◆ Try it
After finding "Screen dimensions: 1568x458" in the data, write out its line and all following lines without change, up to and including the last one. Leave out pictures.

(Records from a data source)
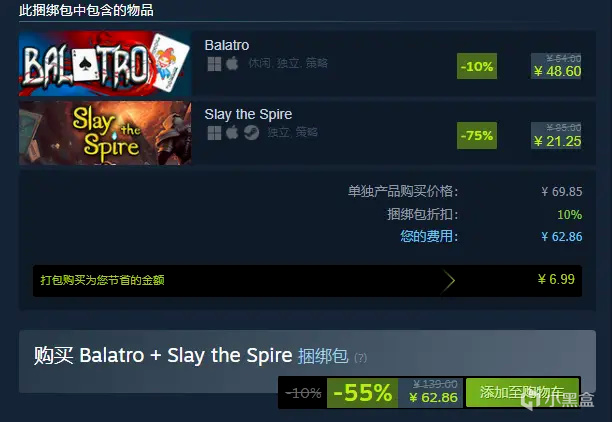Image resolution: width=612 pixels, height=422 pixels.
Task: Click the Apple platform icon under Balatro
Action: (x=232, y=63)
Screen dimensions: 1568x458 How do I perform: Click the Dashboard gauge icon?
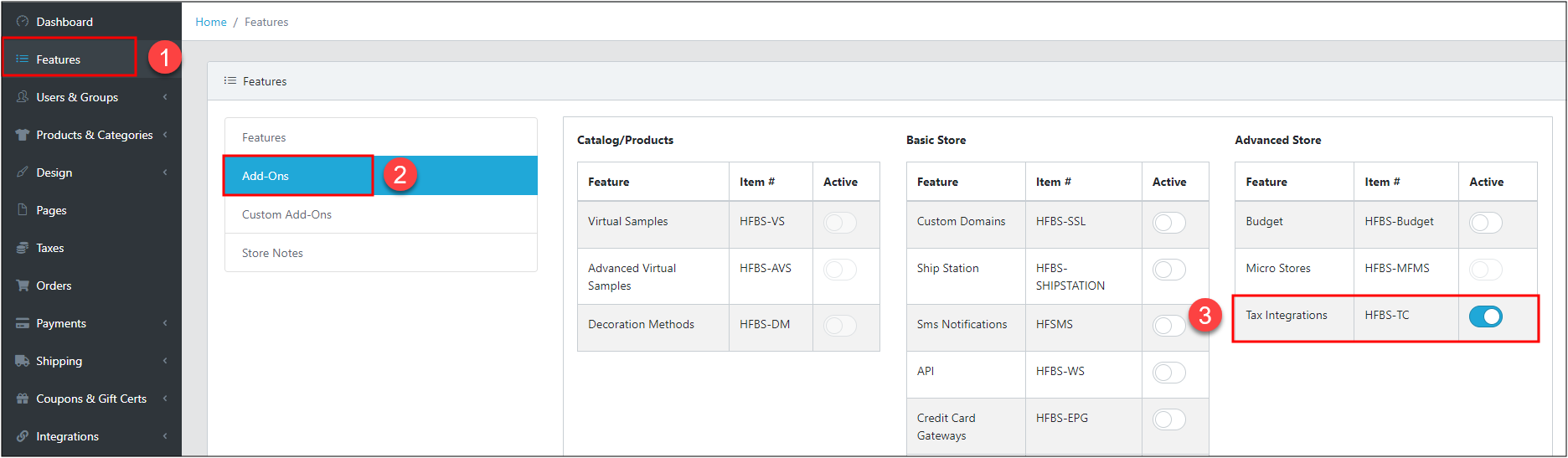23,22
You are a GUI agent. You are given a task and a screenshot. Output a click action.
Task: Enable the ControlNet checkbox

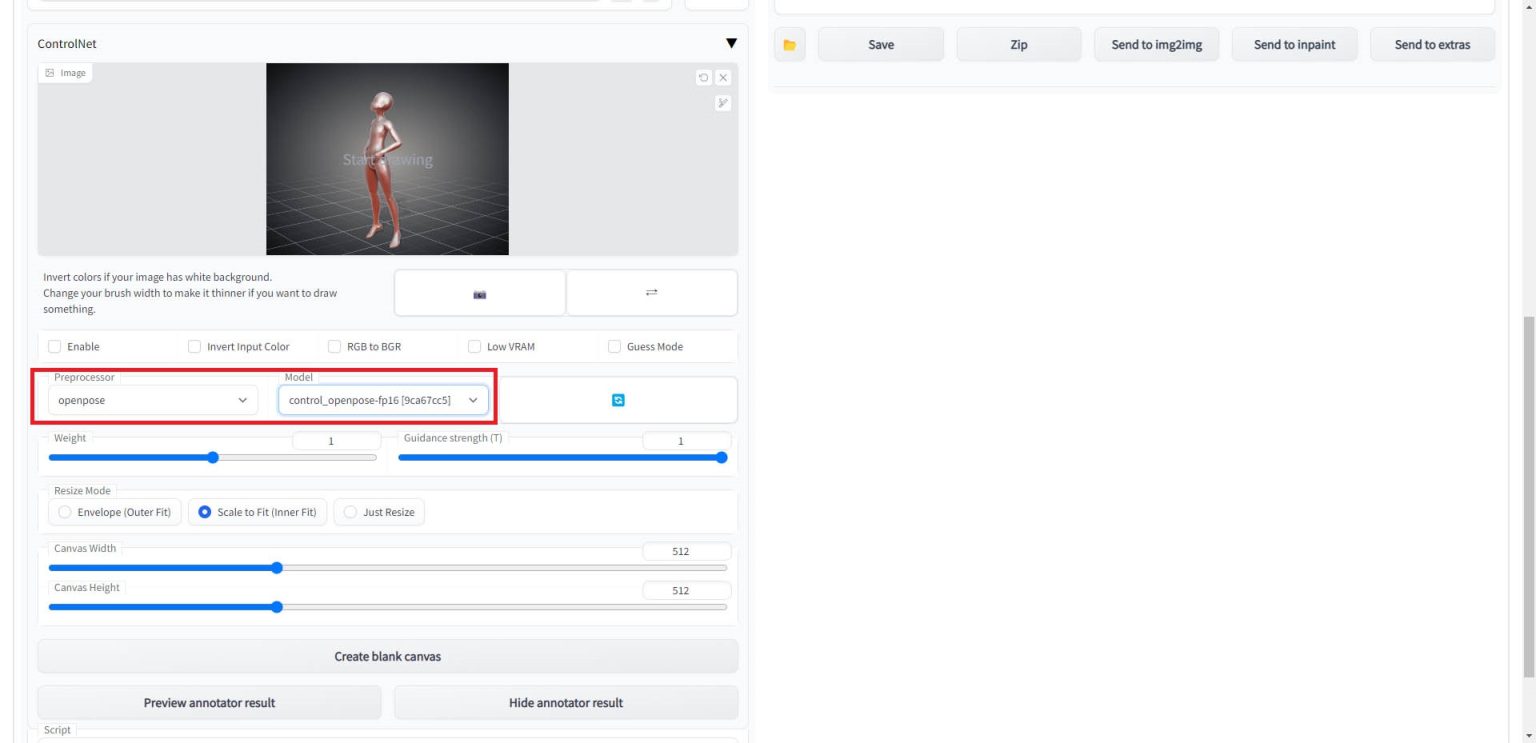(55, 347)
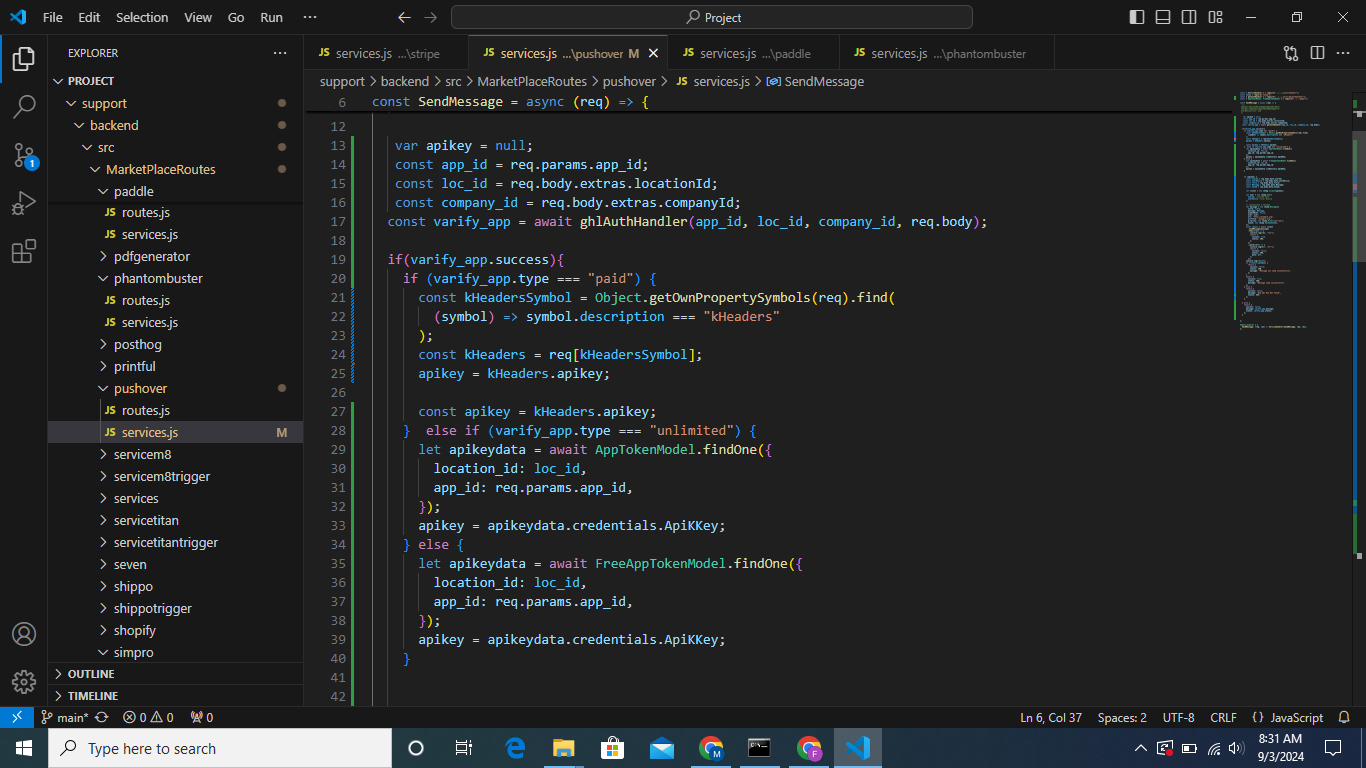Open the Run and Debug view
The height and width of the screenshot is (768, 1366).
click(24, 204)
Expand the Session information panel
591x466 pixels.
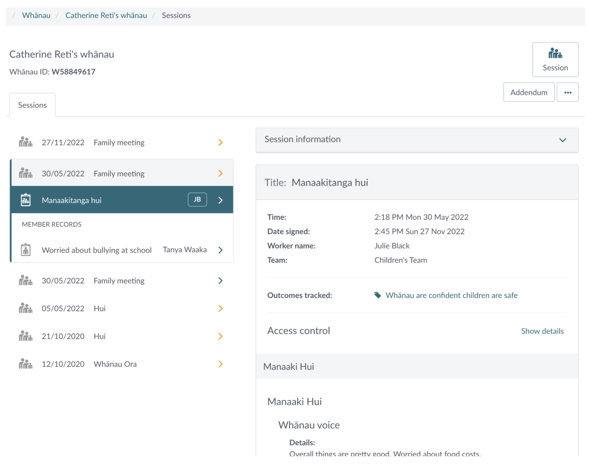(417, 140)
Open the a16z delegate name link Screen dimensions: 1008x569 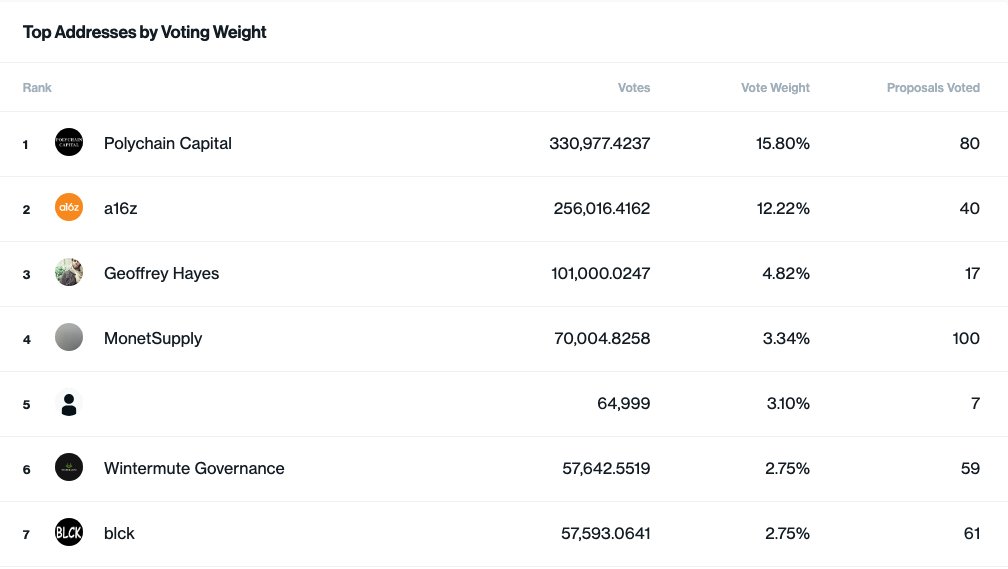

◆ Exercise solution
Screen dimensions: 1568x458 How do I perform: Click the Dashboard gauge icon?
23,22
You are a GUI agent. You are given a task and a screenshot. Output a click action.
Task: Enable the ControlNet checkbox

(55, 347)
Open the Run and Debug view
The height and width of the screenshot is (768, 1366).
click(24, 204)
Expand the Session information panel
591x466 pixels.
(417, 140)
Open the a16z delegate name link Screen dimensions: 1008x569 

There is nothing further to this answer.